[[ RECORDS SUPPLIED, beginning ]]

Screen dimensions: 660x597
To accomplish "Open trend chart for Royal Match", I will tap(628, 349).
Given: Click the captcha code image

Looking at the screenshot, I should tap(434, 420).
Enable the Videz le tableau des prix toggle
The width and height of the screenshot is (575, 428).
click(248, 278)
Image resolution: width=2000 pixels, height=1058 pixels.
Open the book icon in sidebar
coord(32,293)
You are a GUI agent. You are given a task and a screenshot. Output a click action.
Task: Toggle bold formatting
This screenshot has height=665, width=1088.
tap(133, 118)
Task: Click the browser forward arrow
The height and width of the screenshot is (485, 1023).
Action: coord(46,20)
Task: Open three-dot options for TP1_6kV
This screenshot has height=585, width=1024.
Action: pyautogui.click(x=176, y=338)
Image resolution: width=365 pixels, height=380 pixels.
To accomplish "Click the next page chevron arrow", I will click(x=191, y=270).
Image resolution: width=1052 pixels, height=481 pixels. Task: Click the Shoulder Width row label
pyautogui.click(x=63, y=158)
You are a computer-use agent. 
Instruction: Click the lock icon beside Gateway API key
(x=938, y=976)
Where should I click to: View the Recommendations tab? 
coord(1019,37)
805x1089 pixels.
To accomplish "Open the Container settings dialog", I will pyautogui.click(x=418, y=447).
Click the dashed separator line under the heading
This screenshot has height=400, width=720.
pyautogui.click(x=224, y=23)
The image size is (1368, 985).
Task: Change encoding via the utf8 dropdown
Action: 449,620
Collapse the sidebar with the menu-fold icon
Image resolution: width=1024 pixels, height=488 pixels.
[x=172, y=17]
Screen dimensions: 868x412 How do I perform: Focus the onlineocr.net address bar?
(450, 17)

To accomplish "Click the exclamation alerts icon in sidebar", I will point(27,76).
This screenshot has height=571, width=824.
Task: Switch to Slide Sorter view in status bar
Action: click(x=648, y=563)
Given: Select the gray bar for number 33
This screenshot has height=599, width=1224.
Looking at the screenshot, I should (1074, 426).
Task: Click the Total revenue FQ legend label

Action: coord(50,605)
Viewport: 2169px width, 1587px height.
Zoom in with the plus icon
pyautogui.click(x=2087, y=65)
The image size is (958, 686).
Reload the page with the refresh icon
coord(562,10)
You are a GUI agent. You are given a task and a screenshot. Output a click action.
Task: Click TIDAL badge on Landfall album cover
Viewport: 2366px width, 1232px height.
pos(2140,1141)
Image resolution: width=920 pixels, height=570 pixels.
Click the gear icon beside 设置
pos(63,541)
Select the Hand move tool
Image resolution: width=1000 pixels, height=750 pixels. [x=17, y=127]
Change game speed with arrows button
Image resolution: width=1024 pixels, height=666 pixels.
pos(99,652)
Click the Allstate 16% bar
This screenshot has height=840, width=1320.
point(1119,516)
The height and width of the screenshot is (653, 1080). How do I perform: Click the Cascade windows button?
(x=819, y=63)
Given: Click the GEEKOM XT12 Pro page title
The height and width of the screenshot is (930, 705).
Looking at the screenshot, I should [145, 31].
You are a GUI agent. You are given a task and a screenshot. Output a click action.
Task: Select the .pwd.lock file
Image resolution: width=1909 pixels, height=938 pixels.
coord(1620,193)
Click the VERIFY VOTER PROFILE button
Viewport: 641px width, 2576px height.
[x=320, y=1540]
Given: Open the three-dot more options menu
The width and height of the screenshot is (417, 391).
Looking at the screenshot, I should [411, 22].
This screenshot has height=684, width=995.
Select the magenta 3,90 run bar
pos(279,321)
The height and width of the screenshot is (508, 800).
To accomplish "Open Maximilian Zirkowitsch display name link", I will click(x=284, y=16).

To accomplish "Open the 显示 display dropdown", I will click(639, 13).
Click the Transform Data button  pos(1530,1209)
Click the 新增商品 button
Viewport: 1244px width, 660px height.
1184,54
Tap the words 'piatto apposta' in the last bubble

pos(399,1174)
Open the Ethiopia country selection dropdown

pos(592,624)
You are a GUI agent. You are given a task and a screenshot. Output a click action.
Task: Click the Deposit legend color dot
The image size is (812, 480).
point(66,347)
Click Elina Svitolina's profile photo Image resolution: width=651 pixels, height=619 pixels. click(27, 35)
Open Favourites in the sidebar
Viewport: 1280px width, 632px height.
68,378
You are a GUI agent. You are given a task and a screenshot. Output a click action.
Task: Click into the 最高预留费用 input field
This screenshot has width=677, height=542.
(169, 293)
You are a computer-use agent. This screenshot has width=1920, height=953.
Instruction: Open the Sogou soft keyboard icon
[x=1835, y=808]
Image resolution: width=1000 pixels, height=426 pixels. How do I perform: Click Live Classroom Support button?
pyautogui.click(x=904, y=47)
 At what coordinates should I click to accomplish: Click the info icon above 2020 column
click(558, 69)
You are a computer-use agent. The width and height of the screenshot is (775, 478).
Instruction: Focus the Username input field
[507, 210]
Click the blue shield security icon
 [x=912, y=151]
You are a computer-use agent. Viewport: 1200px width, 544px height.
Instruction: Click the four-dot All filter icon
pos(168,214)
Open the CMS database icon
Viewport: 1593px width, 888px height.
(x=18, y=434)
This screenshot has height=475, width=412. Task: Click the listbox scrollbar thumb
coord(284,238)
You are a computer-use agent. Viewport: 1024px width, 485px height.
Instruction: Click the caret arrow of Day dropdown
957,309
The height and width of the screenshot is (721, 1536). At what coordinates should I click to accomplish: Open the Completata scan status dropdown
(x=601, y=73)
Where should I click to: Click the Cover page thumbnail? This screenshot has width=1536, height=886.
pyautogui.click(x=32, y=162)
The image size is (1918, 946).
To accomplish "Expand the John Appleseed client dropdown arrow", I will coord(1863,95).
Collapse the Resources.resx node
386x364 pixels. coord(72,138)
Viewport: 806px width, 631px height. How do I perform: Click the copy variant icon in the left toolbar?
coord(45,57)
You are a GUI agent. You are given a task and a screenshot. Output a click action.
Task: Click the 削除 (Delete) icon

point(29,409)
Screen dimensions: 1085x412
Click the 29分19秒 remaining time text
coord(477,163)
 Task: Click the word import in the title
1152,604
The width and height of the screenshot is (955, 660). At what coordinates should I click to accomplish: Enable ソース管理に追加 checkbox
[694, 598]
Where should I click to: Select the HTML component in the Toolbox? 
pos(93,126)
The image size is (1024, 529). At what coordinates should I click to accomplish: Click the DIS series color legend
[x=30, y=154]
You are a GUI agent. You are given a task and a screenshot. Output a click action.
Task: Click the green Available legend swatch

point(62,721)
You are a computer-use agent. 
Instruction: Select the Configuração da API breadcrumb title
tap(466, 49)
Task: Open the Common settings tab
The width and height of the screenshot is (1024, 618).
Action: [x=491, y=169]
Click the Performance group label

[[ RECORDS SUPPLIED, end ]]

**TASK DESCRIPTION**
Begin with the top line of the material and go as far as the line with "Enable the Videz le tableau des prix toggle". Set down those lines exactly, both ends included, and nothing more.

**ANSWER BELOW**
Screen dimensions: 660x597
To accomplish "Open trend chart for Royal Match", I will tap(628, 349).
Given: Click the captcha code image

Looking at the screenshot, I should tap(434, 420).
Enable the Videz le tableau des prix toggle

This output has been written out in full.